§ Exercise prompt
Lines before the one containing "Task: Close the Quotes panel" are not wanted. Transcribe that line and all after it exactly, to the end of the entries.
Provided records Start Marker
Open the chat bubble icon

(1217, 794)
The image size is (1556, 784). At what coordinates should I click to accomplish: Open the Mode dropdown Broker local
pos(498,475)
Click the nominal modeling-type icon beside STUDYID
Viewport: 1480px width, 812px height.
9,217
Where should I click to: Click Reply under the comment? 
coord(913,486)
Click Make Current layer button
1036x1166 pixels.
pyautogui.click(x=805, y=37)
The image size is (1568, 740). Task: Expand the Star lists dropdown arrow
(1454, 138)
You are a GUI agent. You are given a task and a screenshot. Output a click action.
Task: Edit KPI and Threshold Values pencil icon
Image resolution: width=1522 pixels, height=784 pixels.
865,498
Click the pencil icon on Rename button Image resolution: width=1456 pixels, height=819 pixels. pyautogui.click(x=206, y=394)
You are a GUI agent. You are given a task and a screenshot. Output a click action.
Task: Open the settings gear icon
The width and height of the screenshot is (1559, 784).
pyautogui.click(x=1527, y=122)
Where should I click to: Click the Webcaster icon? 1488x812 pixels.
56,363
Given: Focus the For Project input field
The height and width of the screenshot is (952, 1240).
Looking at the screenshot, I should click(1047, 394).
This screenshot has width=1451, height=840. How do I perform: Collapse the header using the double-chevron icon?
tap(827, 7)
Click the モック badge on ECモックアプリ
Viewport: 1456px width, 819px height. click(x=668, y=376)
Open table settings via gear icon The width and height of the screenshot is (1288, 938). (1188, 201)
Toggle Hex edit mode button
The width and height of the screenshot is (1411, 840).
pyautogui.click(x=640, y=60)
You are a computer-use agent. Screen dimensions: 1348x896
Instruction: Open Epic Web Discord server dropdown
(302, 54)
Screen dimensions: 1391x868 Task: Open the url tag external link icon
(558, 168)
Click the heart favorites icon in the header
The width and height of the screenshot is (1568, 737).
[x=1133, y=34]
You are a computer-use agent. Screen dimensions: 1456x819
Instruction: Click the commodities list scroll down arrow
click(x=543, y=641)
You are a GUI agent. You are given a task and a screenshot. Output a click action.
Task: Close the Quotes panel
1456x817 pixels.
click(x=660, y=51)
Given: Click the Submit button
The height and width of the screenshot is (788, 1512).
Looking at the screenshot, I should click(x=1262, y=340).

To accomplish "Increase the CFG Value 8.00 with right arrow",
Provided records End Marker
§ Solution
Task: Close the Quotes panel
1456x817 pixels.
click(x=660, y=51)
Given: Click the Submit button
The height and width of the screenshot is (788, 1512).
Looking at the screenshot, I should click(x=1262, y=340).

To accomplish "Increase the CFG Value 8.00 with right arrow",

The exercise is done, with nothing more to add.